WORK TASK
Every record below must be written out exactly. Leave out the pictures.

RECORDS FOR THIS EXERCISE

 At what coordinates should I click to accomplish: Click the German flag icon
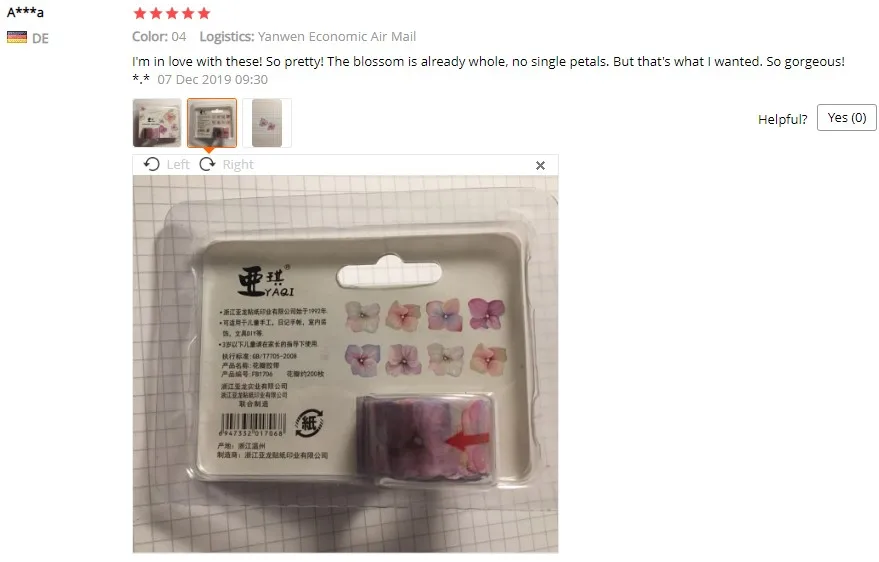17,38

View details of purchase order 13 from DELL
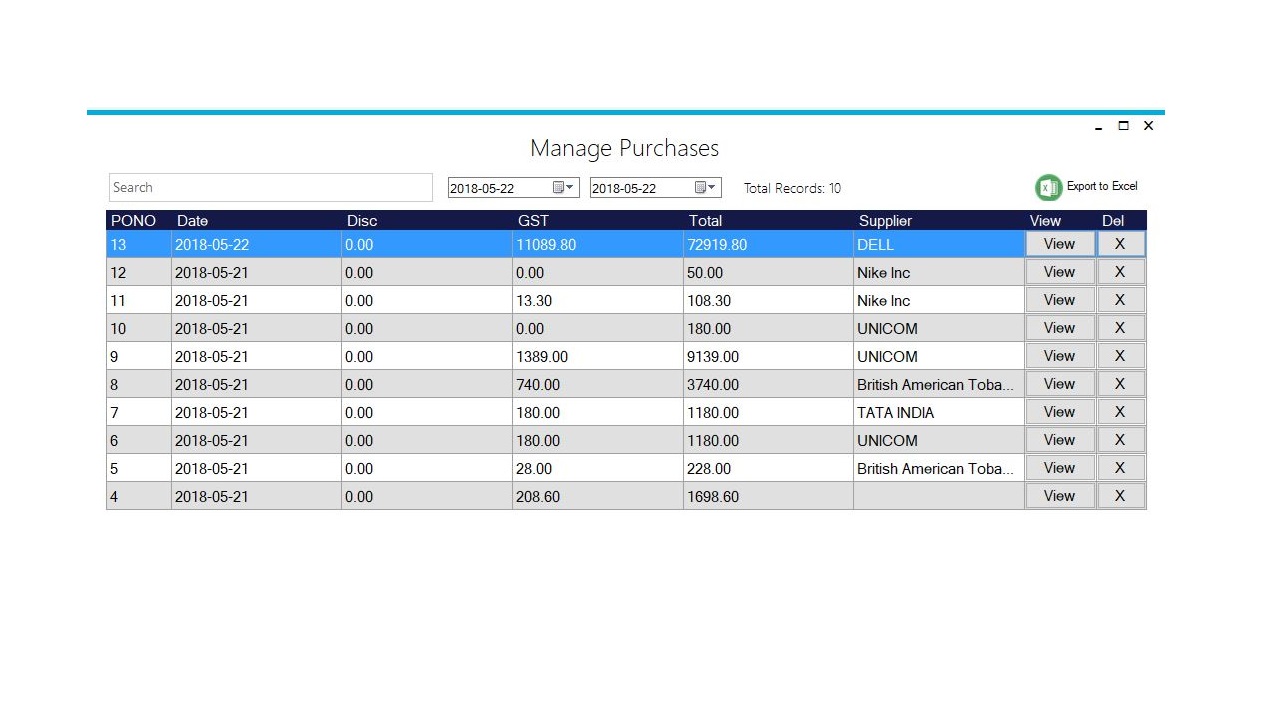click(1058, 243)
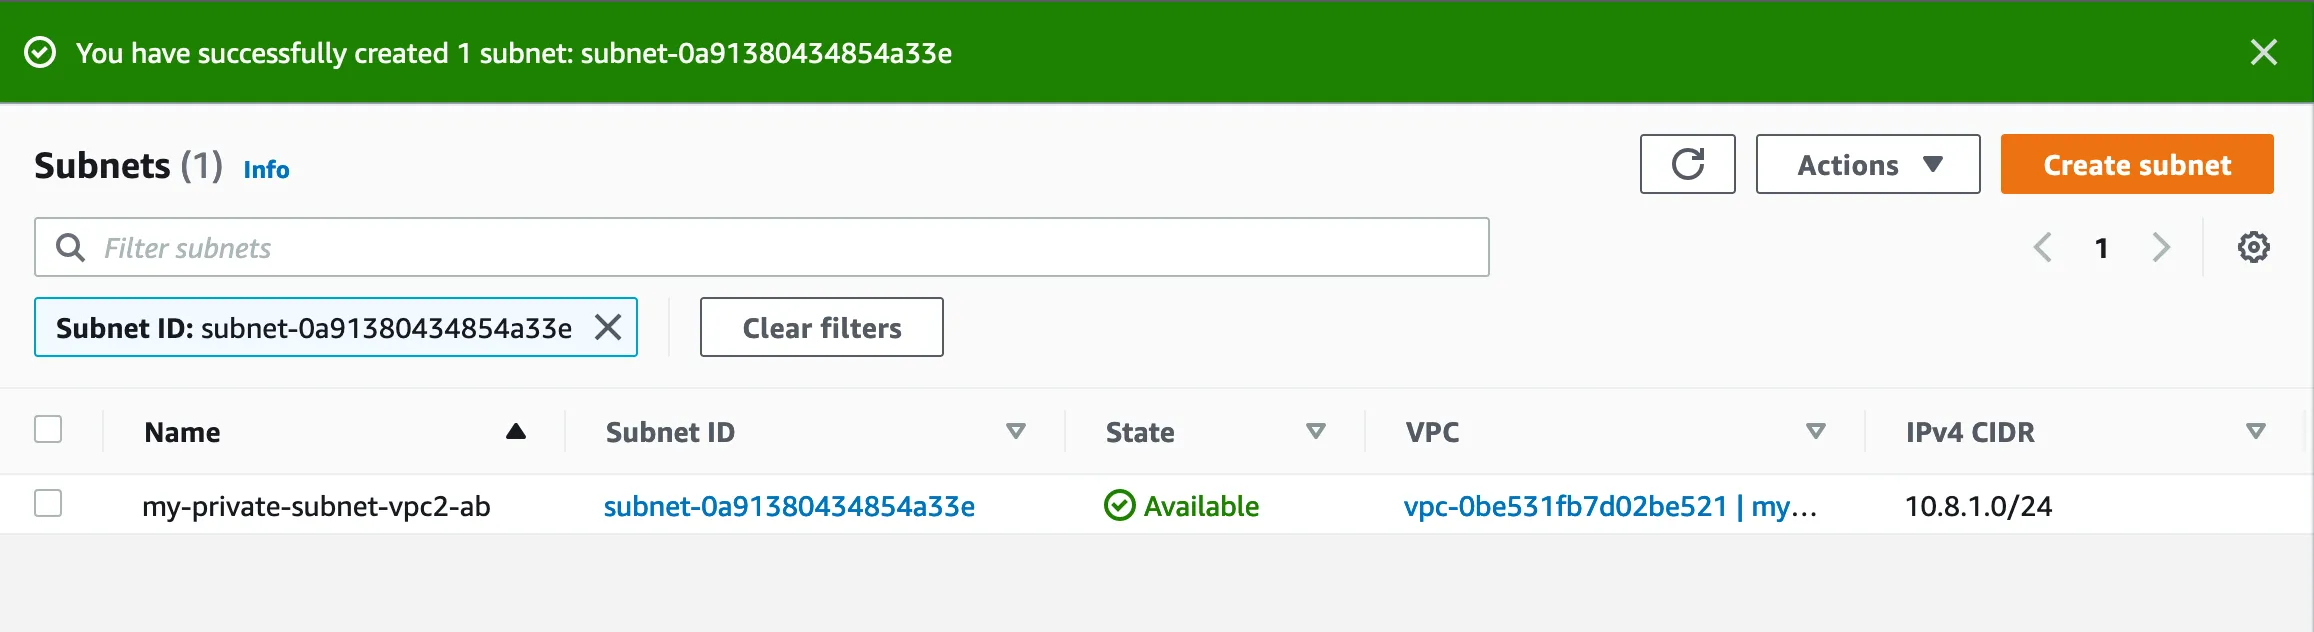Go to next page arrow
The width and height of the screenshot is (2314, 632).
click(x=2161, y=247)
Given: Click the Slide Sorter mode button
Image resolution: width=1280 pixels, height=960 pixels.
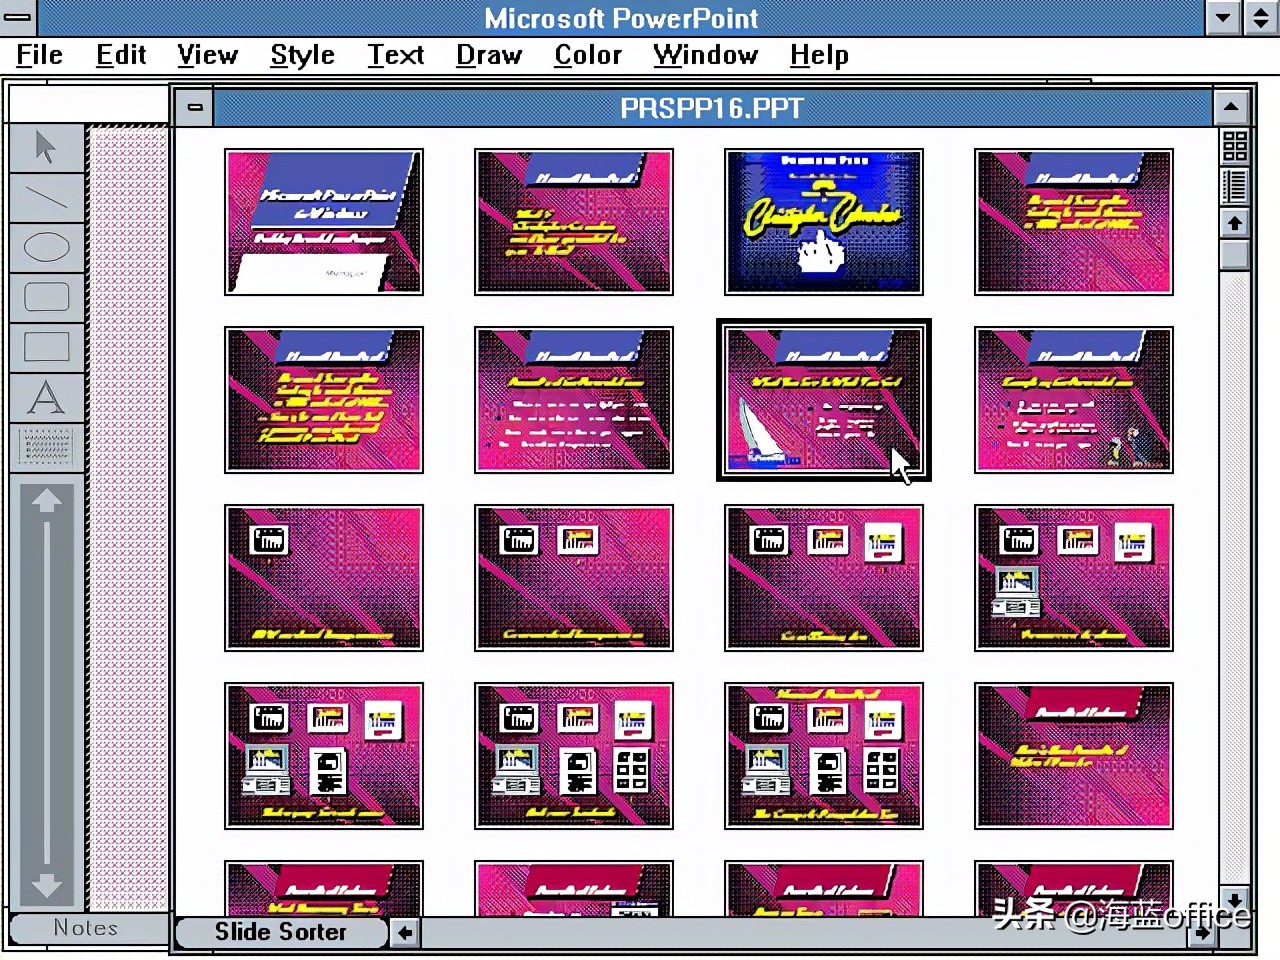Looking at the screenshot, I should coord(280,932).
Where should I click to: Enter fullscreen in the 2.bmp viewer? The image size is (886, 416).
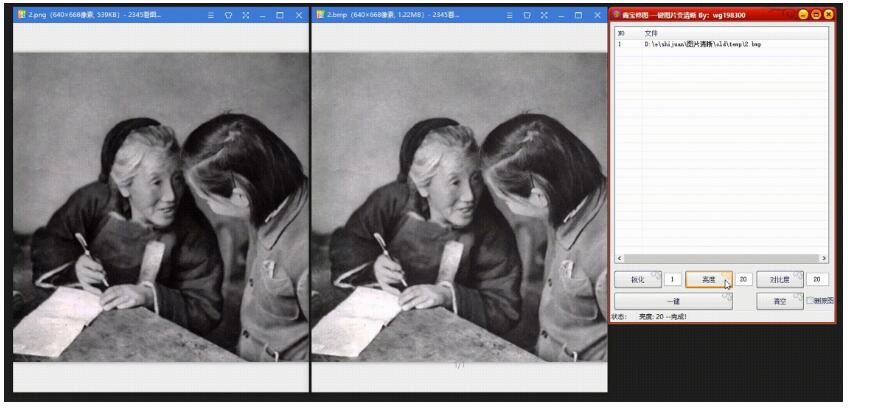(x=544, y=16)
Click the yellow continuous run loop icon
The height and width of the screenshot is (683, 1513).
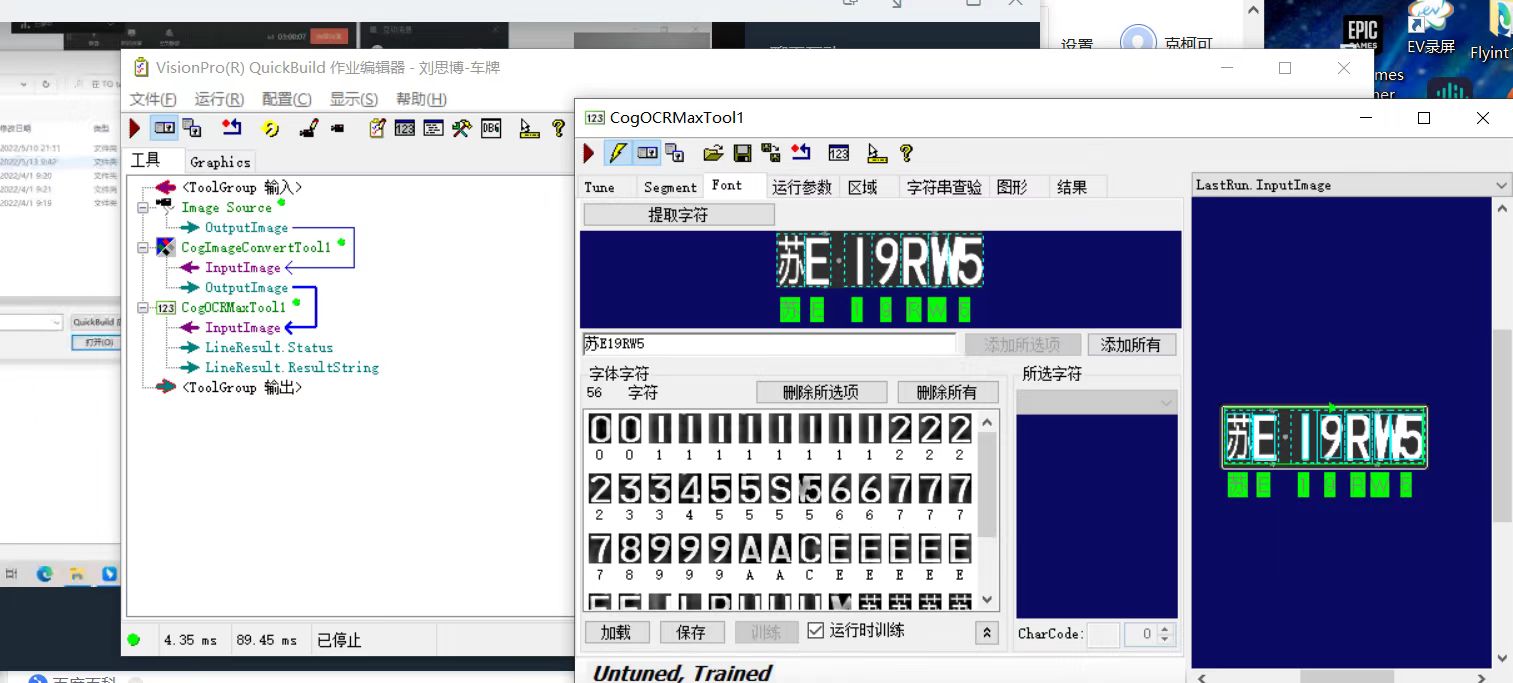tap(270, 128)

EXERCISE OUTPUT
 At what coordinates should I click to accomplish: Click the German flag icon
17,38

View details of purchase order 13 from DELL
click(1058, 243)
Go to next page arrow
The width and height of the screenshot is (2314, 632).
click(x=2161, y=247)
Given: Click the Slide Sorter mode button
Image resolution: width=1280 pixels, height=960 pixels.
Looking at the screenshot, I should coord(280,932).
Where should I click to: Enter fullscreen in the 2.bmp viewer? The image size is (886, 416).
(x=544, y=16)
Click the yellow continuous run loop icon
The height and width of the screenshot is (683, 1513).
tap(270, 128)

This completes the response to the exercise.